> **GIVEN PROBLEM**
Edit the entries below, replacing every instance of "computer-use agent" with "desktop automation agent" and leaving all other text unchanged.

--- DATASET RECORDS ---

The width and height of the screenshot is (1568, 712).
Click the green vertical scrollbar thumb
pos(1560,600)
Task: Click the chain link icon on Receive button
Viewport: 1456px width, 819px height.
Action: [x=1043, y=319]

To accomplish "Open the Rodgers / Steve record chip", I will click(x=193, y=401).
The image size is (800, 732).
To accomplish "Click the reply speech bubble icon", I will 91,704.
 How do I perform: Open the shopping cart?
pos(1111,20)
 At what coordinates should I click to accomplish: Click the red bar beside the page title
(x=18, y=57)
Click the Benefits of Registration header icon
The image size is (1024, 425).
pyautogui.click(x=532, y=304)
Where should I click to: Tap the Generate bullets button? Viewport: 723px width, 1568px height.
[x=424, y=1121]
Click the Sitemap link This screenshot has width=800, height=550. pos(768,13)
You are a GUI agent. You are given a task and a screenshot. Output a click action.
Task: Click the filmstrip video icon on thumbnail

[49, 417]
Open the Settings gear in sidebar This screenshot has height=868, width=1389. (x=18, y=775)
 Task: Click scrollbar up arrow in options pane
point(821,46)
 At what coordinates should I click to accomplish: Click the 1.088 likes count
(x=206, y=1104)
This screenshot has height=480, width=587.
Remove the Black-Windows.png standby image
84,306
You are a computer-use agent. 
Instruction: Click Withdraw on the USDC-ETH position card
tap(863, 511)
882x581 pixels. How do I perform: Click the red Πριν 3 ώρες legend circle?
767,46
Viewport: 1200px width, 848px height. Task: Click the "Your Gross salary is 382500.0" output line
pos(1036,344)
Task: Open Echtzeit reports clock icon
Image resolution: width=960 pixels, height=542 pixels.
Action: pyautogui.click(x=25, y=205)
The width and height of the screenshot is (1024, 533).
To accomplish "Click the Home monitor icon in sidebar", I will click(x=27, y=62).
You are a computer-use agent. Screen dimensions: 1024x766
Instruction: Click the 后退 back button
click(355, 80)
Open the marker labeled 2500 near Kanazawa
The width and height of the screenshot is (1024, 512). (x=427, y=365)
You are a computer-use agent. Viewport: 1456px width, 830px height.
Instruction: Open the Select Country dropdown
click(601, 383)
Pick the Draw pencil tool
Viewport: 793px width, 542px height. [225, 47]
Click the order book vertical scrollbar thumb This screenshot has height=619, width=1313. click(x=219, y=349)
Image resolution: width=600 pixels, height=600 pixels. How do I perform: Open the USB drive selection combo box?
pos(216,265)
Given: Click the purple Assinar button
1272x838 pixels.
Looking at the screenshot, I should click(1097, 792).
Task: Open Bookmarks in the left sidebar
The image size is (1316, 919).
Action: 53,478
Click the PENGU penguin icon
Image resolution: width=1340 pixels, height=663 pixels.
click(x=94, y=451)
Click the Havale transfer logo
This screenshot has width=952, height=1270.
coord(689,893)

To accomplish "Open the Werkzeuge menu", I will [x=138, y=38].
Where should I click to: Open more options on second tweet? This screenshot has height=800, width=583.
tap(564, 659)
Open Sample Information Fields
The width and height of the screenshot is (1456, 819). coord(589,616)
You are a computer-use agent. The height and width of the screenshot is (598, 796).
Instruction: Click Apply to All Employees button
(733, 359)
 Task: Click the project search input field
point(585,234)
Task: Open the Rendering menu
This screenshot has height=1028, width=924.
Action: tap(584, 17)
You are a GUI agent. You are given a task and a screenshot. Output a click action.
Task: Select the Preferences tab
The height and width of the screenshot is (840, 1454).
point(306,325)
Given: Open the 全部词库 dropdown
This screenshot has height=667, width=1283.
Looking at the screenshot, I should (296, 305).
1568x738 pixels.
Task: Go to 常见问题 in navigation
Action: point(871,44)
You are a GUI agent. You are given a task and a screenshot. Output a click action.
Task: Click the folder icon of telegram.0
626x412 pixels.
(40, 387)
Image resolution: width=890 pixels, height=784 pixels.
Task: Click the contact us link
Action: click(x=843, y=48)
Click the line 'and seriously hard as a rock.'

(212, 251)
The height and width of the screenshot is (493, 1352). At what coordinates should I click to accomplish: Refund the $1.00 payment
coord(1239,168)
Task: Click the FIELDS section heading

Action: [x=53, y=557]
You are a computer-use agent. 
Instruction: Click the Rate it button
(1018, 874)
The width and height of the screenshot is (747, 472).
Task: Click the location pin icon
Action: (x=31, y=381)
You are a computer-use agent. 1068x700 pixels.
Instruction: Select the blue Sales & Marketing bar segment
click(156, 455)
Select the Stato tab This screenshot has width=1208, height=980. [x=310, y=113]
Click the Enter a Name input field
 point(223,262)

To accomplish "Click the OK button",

---

> **FINAL RESULT**
The width and height of the screenshot is (1568, 712).
Click the green vertical scrollbar thumb
pos(1560,600)
Task: Click the chain link icon on Receive button
Viewport: 1456px width, 819px height.
Action: [x=1043, y=319]

To accomplish "Open the Rodgers / Steve record chip", I will click(x=193, y=401).
The image size is (800, 732).
To accomplish "Click the reply speech bubble icon", I will 91,704.
 How do I perform: Open the shopping cart?
pos(1111,20)
 At what coordinates should I click to accomplish: Click the red bar beside the page title
(x=18, y=57)
Click the Benefits of Registration header icon
The image size is (1024, 425).
pyautogui.click(x=532, y=304)
Where should I click to: Tap the Generate bullets button? Viewport: 723px width, 1568px height.
[x=424, y=1121]
Click the Sitemap link This screenshot has width=800, height=550. pos(768,13)
You are a GUI agent. You are given a task and a screenshot. Output a click action.
Task: Click the filmstrip video icon on thumbnail

[49, 417]
Open the Settings gear in sidebar This screenshot has height=868, width=1389. (x=18, y=775)
 Task: Click scrollbar up arrow in options pane
point(821,46)
 At what coordinates should I click to accomplish: Click the 1.088 likes count
(x=206, y=1104)
This screenshot has height=480, width=587.
Remove the Black-Windows.png standby image
84,306
You are a desktop automation agent. 
Instruction: Click Withdraw on the USDC-ETH position card
tap(863, 511)
882x581 pixels. How do I perform: Click the red Πριν 3 ώρες legend circle?
767,46
Viewport: 1200px width, 848px height. Task: Click the "Your Gross salary is 382500.0" output line
pos(1036,344)
Task: Open Echtzeit reports clock icon
Image resolution: width=960 pixels, height=542 pixels.
Action: pyautogui.click(x=25, y=205)
The width and height of the screenshot is (1024, 533).
To accomplish "Click the Home monitor icon in sidebar", I will click(x=27, y=62).
You are a desktop automation agent. Screen dimensions: 1024x766
Instruction: Click the 后退 back button
click(355, 80)
Open the marker labeled 2500 near Kanazawa
The width and height of the screenshot is (1024, 512). (x=427, y=365)
You are a desktop automation agent. Viewport: 1456px width, 830px height.
Instruction: Open the Select Country dropdown
click(601, 383)
Pick the Draw pencil tool
Viewport: 793px width, 542px height. [225, 47]
Click the order book vertical scrollbar thumb This screenshot has height=619, width=1313. click(x=219, y=349)
Image resolution: width=600 pixels, height=600 pixels. How do I perform: Open the USB drive selection combo box?
pos(216,265)
Given: Click the purple Assinar button
1272x838 pixels.
Looking at the screenshot, I should click(1097, 792).
Task: Open Bookmarks in the left sidebar
The image size is (1316, 919).
Action: 53,478
Click the PENGU penguin icon
Image resolution: width=1340 pixels, height=663 pixels.
click(x=94, y=451)
Click the Havale transfer logo
This screenshot has width=952, height=1270.
coord(689,893)

To accomplish "Open the Werkzeuge menu", I will [x=138, y=38].
Where should I click to: Open more options on second tweet? This screenshot has height=800, width=583.
tap(564, 659)
Open Sample Information Fields
The width and height of the screenshot is (1456, 819). coord(589,616)
You are a desktop automation agent. The height and width of the screenshot is (598, 796).
Instruction: Click Apply to All Employees button
(733, 359)
 Task: Click the project search input field
point(585,234)
Task: Open the Rendering menu
This screenshot has height=1028, width=924.
Action: tap(584, 17)
You are a GUI agent. You are given a task and a screenshot. Output a click action.
Task: Select the Preferences tab
The height and width of the screenshot is (840, 1454).
point(306,325)
Given: Open the 全部词库 dropdown
This screenshot has height=667, width=1283.
Looking at the screenshot, I should (296, 305).
1568x738 pixels.
Task: Go to 常见问题 in navigation
Action: point(871,44)
You are a GUI agent. You are given a task and a screenshot. Output a click action.
Task: Click the folder icon of telegram.0
626x412 pixels.
(40, 387)
Image resolution: width=890 pixels, height=784 pixels.
Task: Click the contact us link
Action: click(x=843, y=48)
Click the line 'and seriously hard as a rock.'

(212, 251)
The height and width of the screenshot is (493, 1352). At what coordinates should I click to accomplish: Refund the $1.00 payment
coord(1239,168)
Task: Click the FIELDS section heading

Action: [x=53, y=557]
You are a desktop automation agent. 
Instruction: Click the Rate it button
(1018, 874)
The width and height of the screenshot is (747, 472).
Task: Click the location pin icon
Action: (x=31, y=381)
You are a desktop automation agent. 1068x700 pixels.
Instruction: Select the blue Sales & Marketing bar segment
click(156, 455)
Select the Stato tab This screenshot has width=1208, height=980. [x=310, y=113]
Click the Enter a Name input field
 point(223,262)

To accomplish "Click the OK button",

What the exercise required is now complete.